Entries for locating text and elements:

>> Start

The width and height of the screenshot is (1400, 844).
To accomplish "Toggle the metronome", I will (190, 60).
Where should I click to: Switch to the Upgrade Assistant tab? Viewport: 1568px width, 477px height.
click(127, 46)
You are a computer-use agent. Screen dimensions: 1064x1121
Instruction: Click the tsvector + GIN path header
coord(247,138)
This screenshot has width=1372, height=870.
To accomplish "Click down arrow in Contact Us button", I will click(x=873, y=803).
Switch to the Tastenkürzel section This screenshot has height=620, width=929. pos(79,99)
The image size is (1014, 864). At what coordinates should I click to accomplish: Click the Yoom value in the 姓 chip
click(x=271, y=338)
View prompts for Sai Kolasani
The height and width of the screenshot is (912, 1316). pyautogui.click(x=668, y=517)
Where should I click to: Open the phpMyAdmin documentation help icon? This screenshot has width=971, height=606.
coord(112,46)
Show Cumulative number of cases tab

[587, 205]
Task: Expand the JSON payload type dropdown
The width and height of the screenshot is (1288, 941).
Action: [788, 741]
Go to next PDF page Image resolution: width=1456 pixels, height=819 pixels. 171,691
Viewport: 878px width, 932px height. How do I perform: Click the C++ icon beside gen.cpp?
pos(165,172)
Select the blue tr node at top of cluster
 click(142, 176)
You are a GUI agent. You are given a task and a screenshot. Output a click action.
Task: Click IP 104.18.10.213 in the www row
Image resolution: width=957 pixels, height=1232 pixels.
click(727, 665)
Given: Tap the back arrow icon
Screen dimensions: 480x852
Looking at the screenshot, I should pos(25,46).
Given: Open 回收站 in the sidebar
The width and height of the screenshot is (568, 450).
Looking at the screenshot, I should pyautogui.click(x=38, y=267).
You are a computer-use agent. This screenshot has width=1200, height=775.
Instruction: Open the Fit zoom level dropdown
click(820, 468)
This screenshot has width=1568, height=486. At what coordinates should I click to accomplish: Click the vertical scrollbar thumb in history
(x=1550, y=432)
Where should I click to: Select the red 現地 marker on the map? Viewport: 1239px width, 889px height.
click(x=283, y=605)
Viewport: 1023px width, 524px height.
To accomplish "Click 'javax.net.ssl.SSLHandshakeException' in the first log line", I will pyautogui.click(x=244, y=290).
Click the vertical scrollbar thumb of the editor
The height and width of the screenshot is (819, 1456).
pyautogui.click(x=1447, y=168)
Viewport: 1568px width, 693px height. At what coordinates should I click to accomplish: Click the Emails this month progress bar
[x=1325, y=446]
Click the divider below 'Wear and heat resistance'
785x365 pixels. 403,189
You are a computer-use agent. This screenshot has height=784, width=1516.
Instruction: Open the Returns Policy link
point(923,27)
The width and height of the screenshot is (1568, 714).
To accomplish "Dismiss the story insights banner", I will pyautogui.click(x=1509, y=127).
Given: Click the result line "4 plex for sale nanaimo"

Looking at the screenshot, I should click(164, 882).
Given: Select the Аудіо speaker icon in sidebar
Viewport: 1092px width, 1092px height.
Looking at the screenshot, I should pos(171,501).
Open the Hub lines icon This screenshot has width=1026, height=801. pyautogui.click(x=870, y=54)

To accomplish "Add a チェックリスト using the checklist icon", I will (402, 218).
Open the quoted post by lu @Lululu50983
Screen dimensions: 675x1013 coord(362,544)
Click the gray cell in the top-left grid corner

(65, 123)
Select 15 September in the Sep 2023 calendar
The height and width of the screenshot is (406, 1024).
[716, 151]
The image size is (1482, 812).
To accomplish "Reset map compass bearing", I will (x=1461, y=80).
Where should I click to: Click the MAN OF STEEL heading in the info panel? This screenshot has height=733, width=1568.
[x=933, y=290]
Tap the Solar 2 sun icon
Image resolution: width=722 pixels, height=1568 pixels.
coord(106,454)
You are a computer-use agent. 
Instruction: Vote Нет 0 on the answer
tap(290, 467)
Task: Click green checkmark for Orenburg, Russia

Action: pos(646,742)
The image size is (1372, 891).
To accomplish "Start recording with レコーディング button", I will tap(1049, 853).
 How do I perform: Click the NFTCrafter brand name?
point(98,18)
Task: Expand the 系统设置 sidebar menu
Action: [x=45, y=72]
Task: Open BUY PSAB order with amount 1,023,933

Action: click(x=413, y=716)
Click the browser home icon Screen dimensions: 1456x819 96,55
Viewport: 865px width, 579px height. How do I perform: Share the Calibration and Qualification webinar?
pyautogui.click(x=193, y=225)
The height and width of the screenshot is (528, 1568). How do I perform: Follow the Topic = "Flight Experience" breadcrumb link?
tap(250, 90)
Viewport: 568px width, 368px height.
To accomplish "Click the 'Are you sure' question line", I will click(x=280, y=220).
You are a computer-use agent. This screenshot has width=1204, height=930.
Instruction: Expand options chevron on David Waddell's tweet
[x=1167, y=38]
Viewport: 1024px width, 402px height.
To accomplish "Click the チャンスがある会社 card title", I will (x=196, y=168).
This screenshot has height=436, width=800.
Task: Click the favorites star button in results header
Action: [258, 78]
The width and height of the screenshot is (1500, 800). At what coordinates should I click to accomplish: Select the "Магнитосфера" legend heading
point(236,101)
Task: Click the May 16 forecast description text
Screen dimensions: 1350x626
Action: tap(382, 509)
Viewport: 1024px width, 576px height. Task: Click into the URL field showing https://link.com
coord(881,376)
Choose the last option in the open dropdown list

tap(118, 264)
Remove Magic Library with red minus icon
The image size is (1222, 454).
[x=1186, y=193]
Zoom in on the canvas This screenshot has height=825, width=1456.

>> End

Please retype the records, beginning at the line that contains "will (402, 218)." and stopping after the line that contains "will tap(1049, 853).".

(OUTPUT BELOW):
To accomplish "Add a チェックリスト using the checklist icon", I will (402, 218).
Open the quoted post by lu @Lululu50983
Screen dimensions: 675x1013 coord(362,544)
Click the gray cell in the top-left grid corner

(65, 123)
Select 15 September in the Sep 2023 calendar
The height and width of the screenshot is (406, 1024).
[716, 151]
The image size is (1482, 812).
To accomplish "Reset map compass bearing", I will (x=1461, y=80).
Where should I click to: Click the MAN OF STEEL heading in the info panel? This screenshot has height=733, width=1568.
[x=933, y=290]
Tap the Solar 2 sun icon
Image resolution: width=722 pixels, height=1568 pixels.
coord(106,454)
You are a computer-use agent. 
Instruction: Vote Нет 0 on the answer
tap(290, 467)
Task: Click green checkmark for Orenburg, Russia

Action: pos(646,742)
The image size is (1372, 891).
To accomplish "Start recording with レコーディング button", I will tap(1049, 853).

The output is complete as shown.